The current pro-American coalition will fall apart even more quickly if the Taliban prove a match for the United States. Contrary to the current delusion that the Islamic states will respond to American demonstrations of solicitousness and sensitivity (such as a halt in the fighting during Ramadan), they are waiting to see the success of American power before irrevocably committing themselves. The future of Islamic and Arab allegiance will depend on whether the Taliban are brought to grief.
The assumption after September 11 was that an aroused America will win. If we demonstrate that we cannot win, no coalition with moderate Arabs will long survive. But much more depends on our success than just the allegiance of that last piece of the geopolitical puzzle, the Islamic world. The entire new world alignment is at stake.
States line up with more powerful states not out of love but out of fear. And respect. The fear of radical Islam has created a new, almost unprecedented coalition of interests among the Great Powers.
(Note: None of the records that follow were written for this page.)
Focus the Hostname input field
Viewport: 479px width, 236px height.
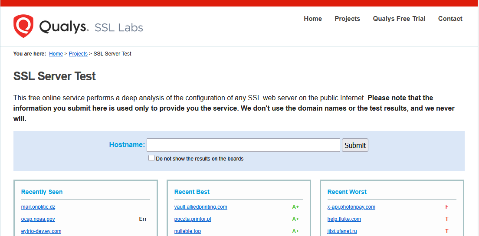point(243,145)
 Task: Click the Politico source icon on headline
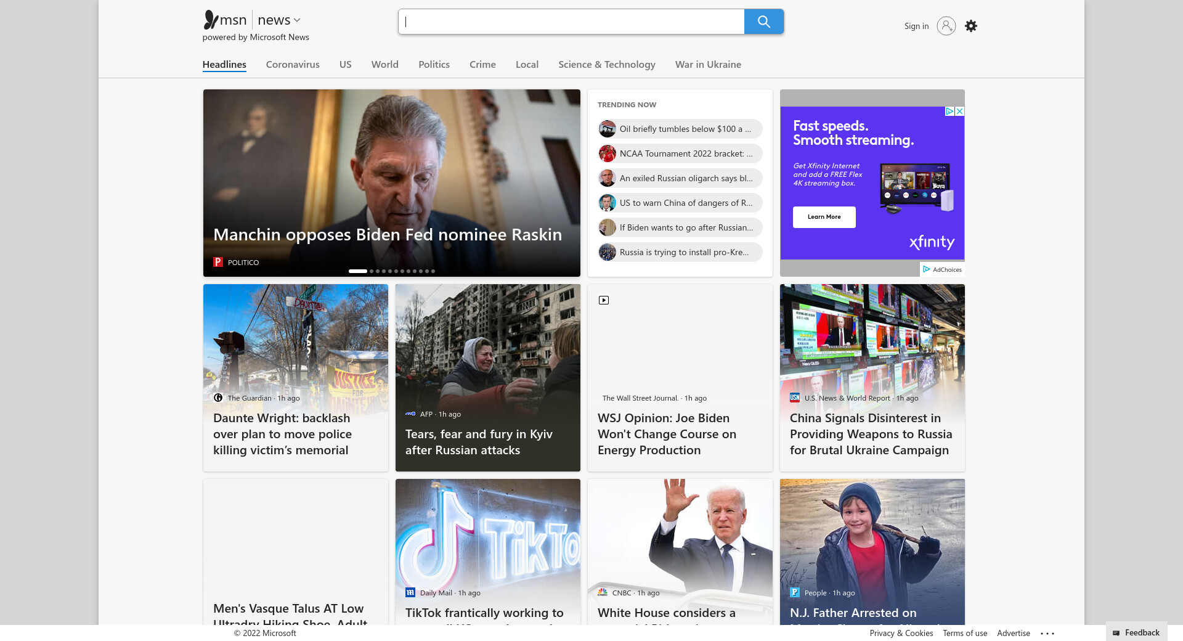(x=217, y=262)
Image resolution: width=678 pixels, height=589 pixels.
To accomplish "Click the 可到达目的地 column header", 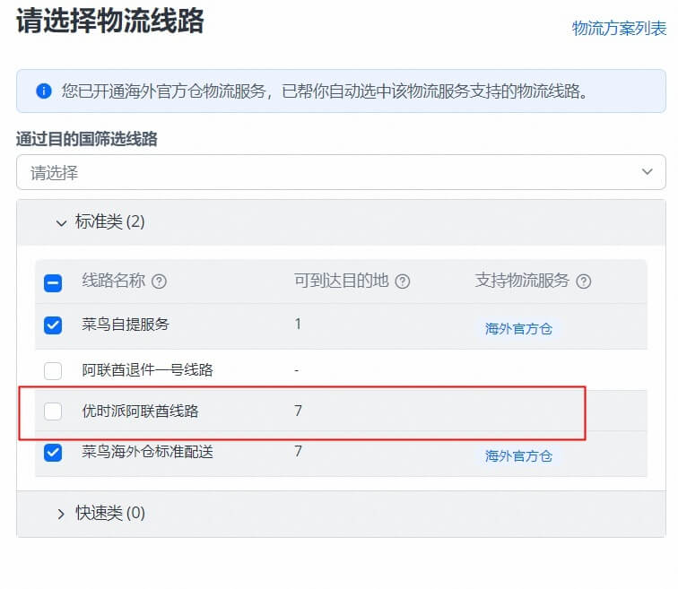I will tap(341, 282).
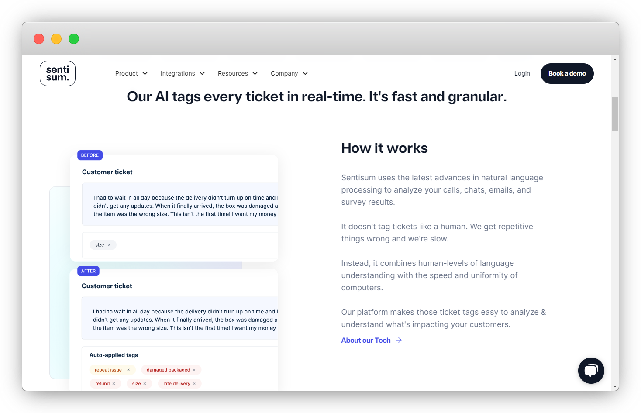The width and height of the screenshot is (641, 413).
Task: Click the arrow icon beside About our Tech
Action: (x=398, y=340)
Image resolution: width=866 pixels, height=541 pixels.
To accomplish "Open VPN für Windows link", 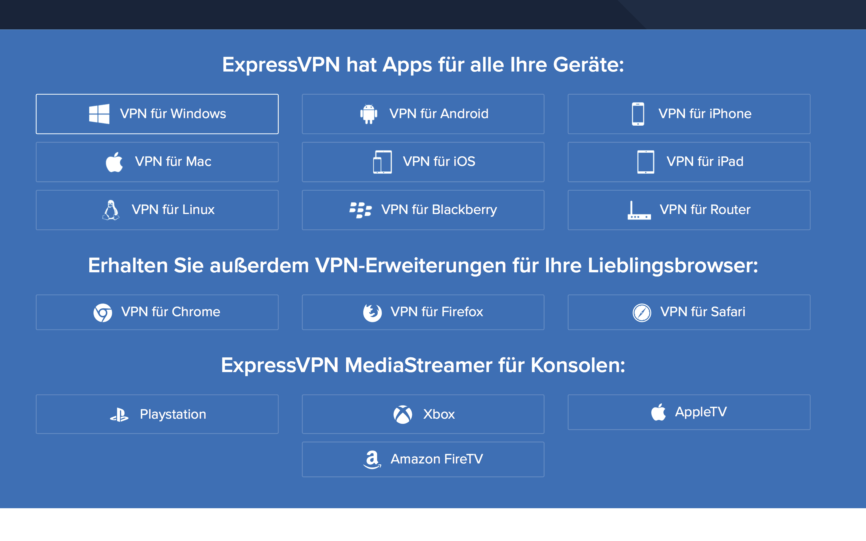I will tap(157, 114).
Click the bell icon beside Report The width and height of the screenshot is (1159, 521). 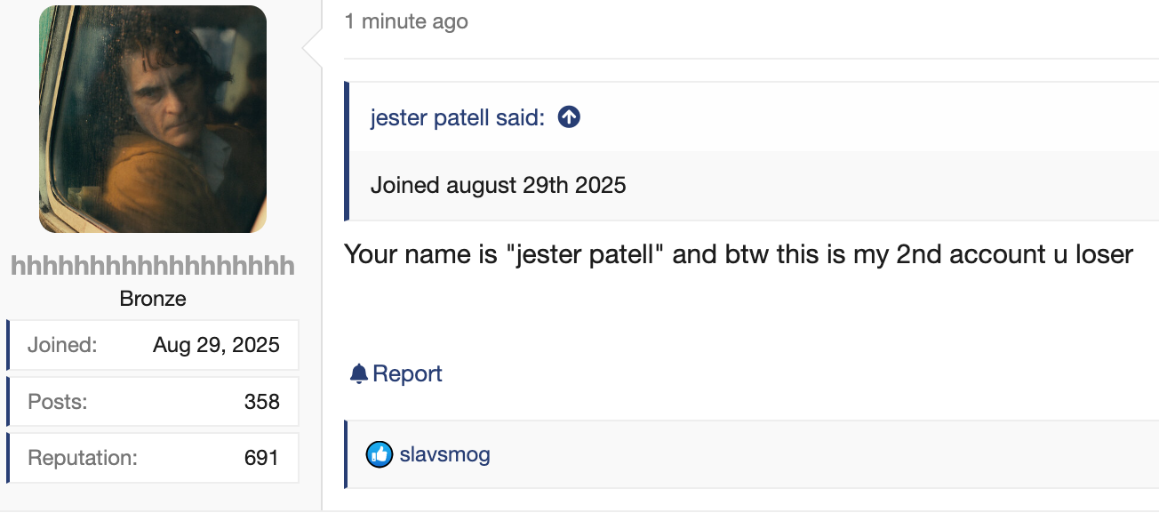tap(359, 374)
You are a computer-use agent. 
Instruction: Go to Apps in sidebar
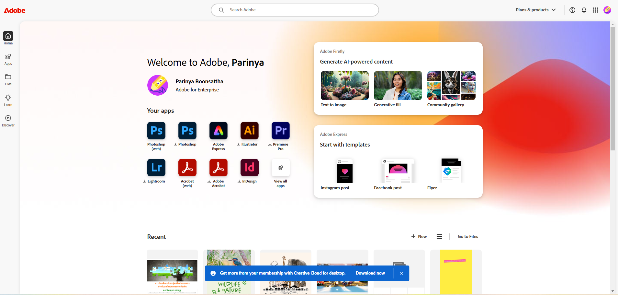pos(8,59)
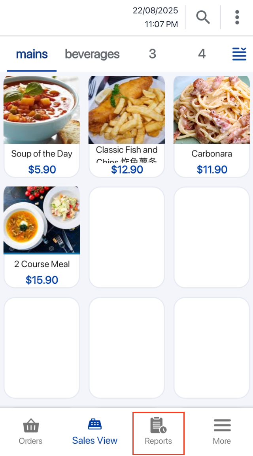Expand the category list menu icon
Image resolution: width=253 pixels, height=456 pixels.
point(239,54)
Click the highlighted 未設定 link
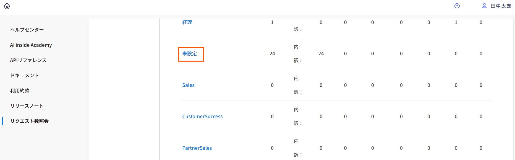The image size is (515, 160). click(x=190, y=54)

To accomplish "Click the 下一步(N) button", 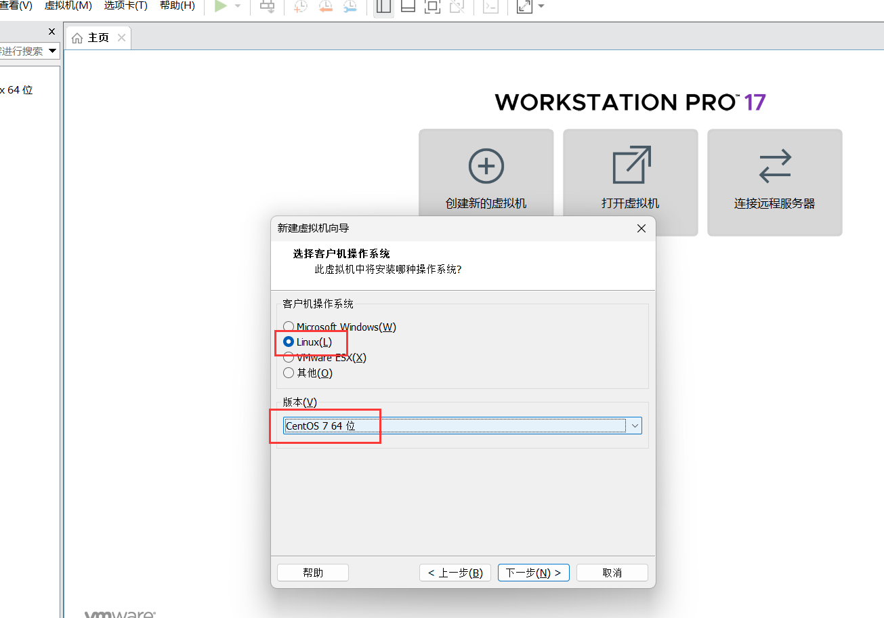I will click(533, 572).
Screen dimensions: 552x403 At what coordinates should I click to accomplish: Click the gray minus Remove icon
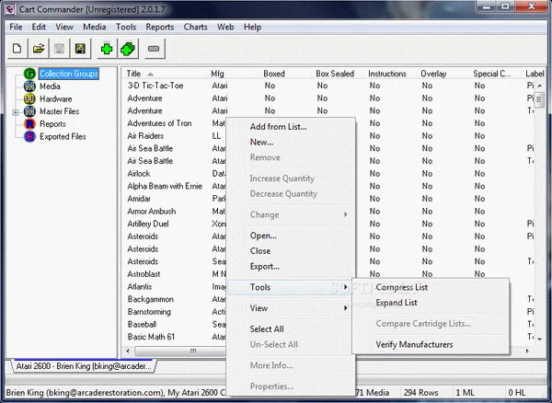tap(154, 48)
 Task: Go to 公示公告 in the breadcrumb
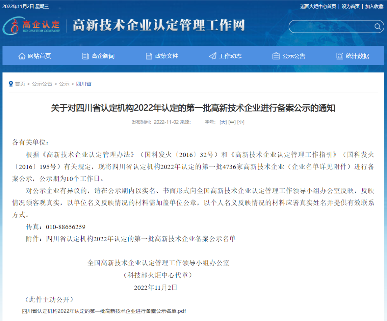42,83
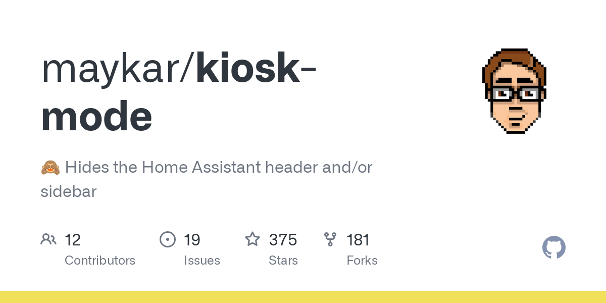The image size is (606, 303).
Task: Select the number 19 issues count
Action: pyautogui.click(x=192, y=239)
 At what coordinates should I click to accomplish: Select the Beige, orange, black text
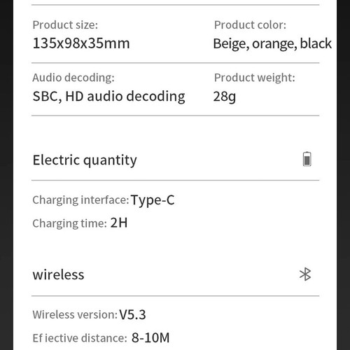[x=272, y=44]
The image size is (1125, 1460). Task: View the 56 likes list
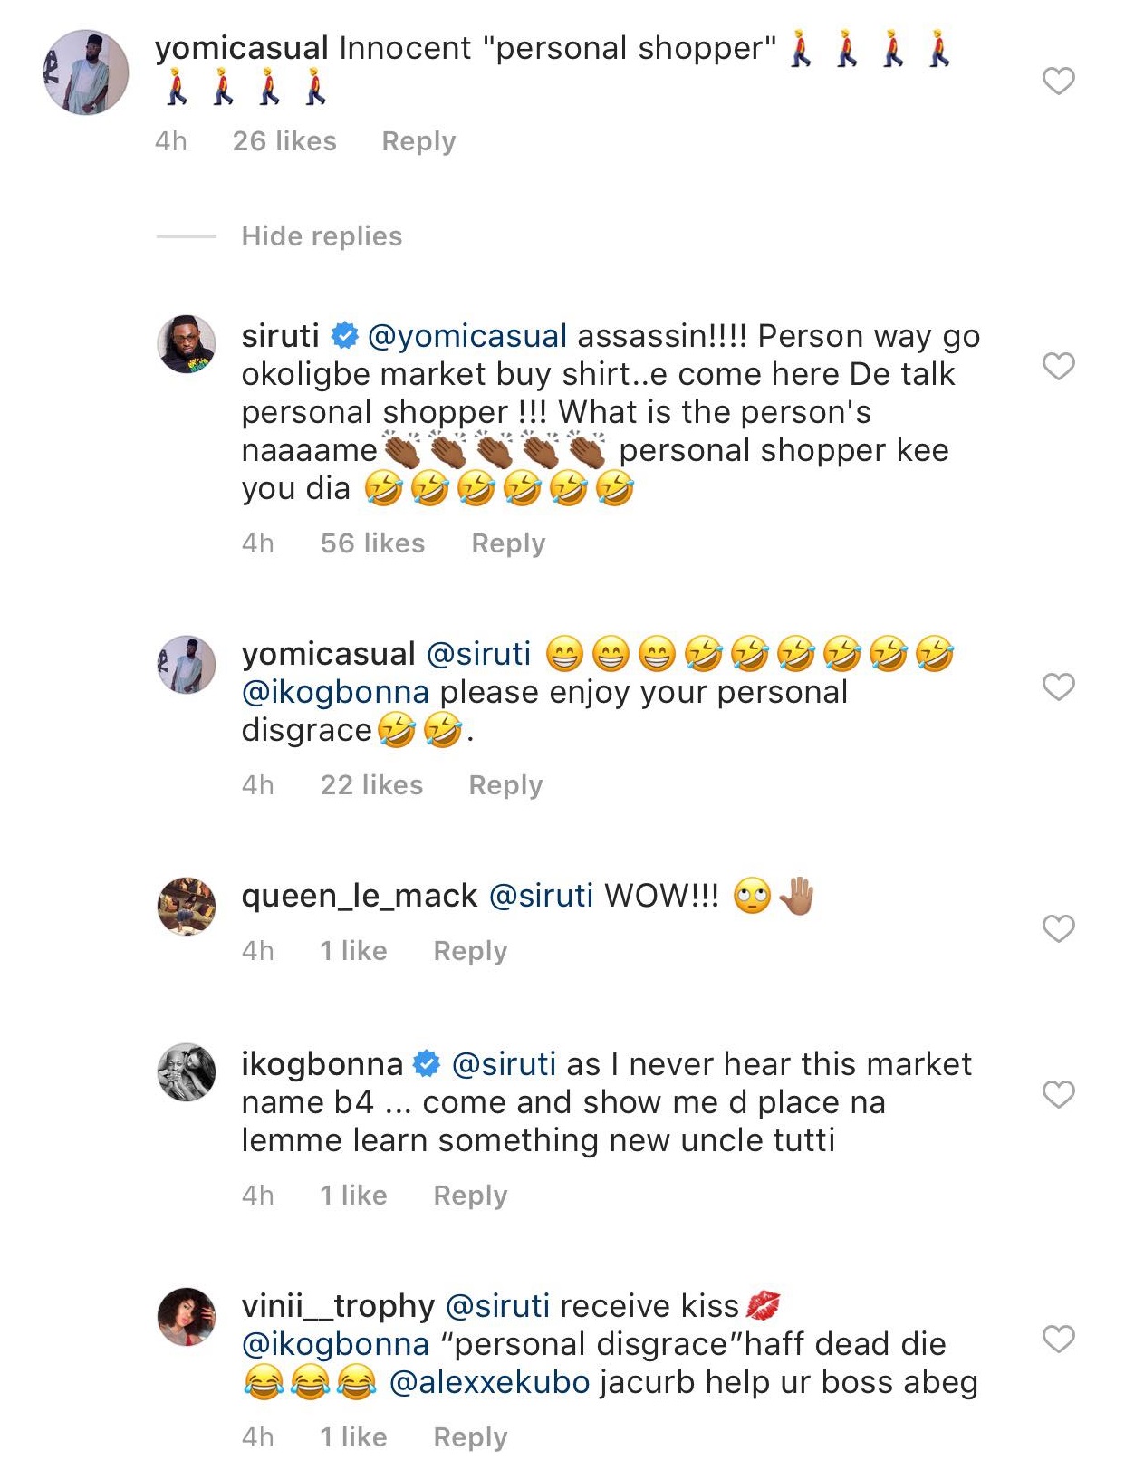click(x=372, y=543)
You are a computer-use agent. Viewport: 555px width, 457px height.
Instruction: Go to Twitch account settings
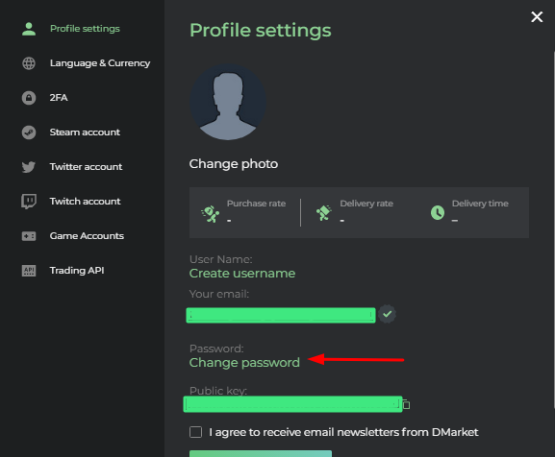86,202
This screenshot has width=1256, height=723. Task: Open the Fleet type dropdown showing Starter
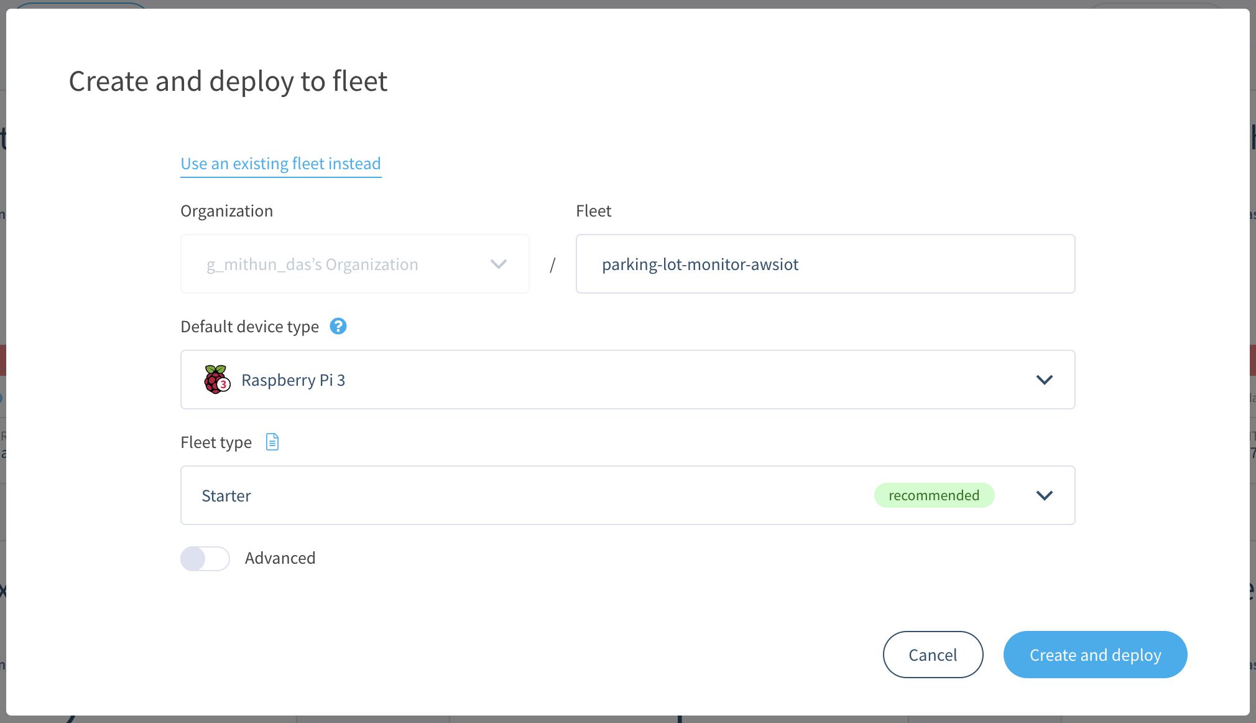(1045, 495)
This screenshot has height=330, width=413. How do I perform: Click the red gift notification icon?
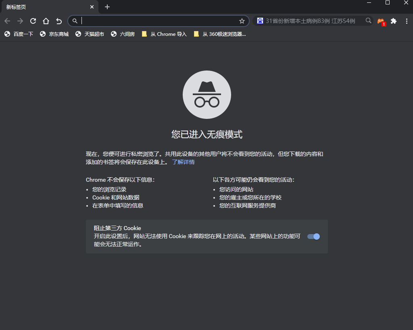(x=380, y=21)
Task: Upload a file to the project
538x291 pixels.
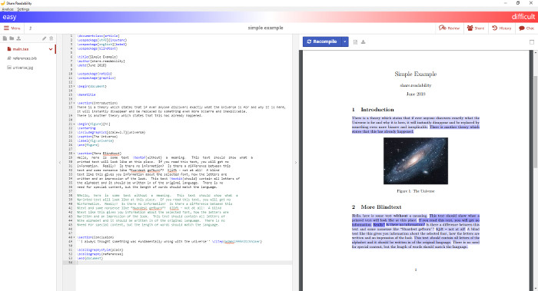Action: pyautogui.click(x=18, y=38)
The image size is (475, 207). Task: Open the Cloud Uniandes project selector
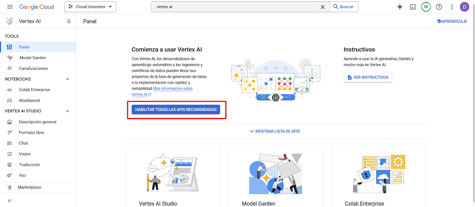pos(90,7)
But that coalition of fear is held together also by respect for American power and its ability to provide safety under the American umbrella. Should we succeed in the war on terrorism, first in Afghanistan, we will be cementing the New World Order -- the expansion of the American sphere of peace to include Russia and India (with a more neutral China) -- just now beginning to take shape. Should we fail, it will be sauve qui peut. Other countries -- and not just our new allies but even our old allies in Europe -- will seek their separate peace. If the guarantor of world peace for the last half century cannot succeed in a war of self-defense against Afghanistan(!), then the whole post-World War II structure -- open borders, open trade, open seas, open societies -- will begin to unravel.
The first President Bush sought to establish a New World Order. He failed, in part because he allowed himself to lose a war he had just won. The second President Bush never sought a New World Order. It was handed to him on Sept. 11. To maintain it, however, he has a war to win.
Charles Krauthammer is a contributing editor to The Weekly Standard.